Check each line of the listing, and copy it if it contains the word "orange".

>>>>

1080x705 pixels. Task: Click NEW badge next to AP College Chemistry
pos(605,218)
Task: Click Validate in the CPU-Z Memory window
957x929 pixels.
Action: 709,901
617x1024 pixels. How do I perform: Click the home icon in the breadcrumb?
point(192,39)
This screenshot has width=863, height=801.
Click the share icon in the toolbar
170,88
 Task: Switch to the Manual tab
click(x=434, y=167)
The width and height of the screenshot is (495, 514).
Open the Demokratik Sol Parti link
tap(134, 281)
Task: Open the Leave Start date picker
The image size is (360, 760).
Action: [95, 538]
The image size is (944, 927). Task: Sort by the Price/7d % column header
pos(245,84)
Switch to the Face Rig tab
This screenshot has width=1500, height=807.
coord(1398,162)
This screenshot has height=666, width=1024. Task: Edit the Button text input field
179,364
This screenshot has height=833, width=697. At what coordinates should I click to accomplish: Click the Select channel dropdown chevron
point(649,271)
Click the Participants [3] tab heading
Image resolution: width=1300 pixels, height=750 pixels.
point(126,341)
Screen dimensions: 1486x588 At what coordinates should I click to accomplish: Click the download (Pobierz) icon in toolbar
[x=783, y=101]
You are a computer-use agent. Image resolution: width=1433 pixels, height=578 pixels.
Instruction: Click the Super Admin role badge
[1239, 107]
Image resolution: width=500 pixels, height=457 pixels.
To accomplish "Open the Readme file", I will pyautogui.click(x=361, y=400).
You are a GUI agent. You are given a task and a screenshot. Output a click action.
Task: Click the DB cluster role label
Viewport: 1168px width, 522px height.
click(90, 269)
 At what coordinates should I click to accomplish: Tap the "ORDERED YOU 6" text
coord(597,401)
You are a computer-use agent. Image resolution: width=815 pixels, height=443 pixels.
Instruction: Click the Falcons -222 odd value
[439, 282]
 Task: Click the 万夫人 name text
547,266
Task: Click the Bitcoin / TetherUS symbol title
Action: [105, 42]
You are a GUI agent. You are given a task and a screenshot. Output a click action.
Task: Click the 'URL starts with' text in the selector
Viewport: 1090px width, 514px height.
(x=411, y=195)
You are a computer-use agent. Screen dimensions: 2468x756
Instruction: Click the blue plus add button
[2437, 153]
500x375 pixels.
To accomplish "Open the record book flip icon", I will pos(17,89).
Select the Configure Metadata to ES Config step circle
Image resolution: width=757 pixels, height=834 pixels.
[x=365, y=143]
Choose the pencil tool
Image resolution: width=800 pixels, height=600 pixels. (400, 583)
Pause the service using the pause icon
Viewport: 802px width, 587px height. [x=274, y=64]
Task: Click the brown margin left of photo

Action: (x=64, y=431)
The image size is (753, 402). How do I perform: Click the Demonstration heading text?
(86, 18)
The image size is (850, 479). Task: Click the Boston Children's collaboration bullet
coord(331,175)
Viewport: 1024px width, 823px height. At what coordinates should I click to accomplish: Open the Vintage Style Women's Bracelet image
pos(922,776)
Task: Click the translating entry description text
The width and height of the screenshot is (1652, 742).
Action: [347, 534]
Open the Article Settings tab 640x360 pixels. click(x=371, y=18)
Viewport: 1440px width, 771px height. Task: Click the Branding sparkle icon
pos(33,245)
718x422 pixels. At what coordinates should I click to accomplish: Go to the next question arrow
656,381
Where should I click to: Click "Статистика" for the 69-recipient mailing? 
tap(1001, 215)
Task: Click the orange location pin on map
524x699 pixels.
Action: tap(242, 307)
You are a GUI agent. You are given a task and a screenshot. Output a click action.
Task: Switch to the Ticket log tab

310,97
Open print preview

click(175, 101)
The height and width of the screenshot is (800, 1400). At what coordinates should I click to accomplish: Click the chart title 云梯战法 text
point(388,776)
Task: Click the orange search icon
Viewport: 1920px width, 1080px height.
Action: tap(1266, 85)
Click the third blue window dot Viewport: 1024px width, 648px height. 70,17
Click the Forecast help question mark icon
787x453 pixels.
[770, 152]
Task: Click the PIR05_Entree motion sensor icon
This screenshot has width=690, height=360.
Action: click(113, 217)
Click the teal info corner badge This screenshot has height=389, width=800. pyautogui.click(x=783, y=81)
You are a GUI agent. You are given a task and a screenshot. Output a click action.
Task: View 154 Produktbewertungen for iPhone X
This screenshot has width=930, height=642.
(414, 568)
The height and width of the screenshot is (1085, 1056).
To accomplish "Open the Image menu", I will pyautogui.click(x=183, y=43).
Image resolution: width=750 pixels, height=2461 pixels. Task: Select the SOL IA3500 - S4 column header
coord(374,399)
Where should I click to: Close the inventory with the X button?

<<<<

Answer to the exercise:
Task: Click the orange location pin on map
Task: Click the orange search icon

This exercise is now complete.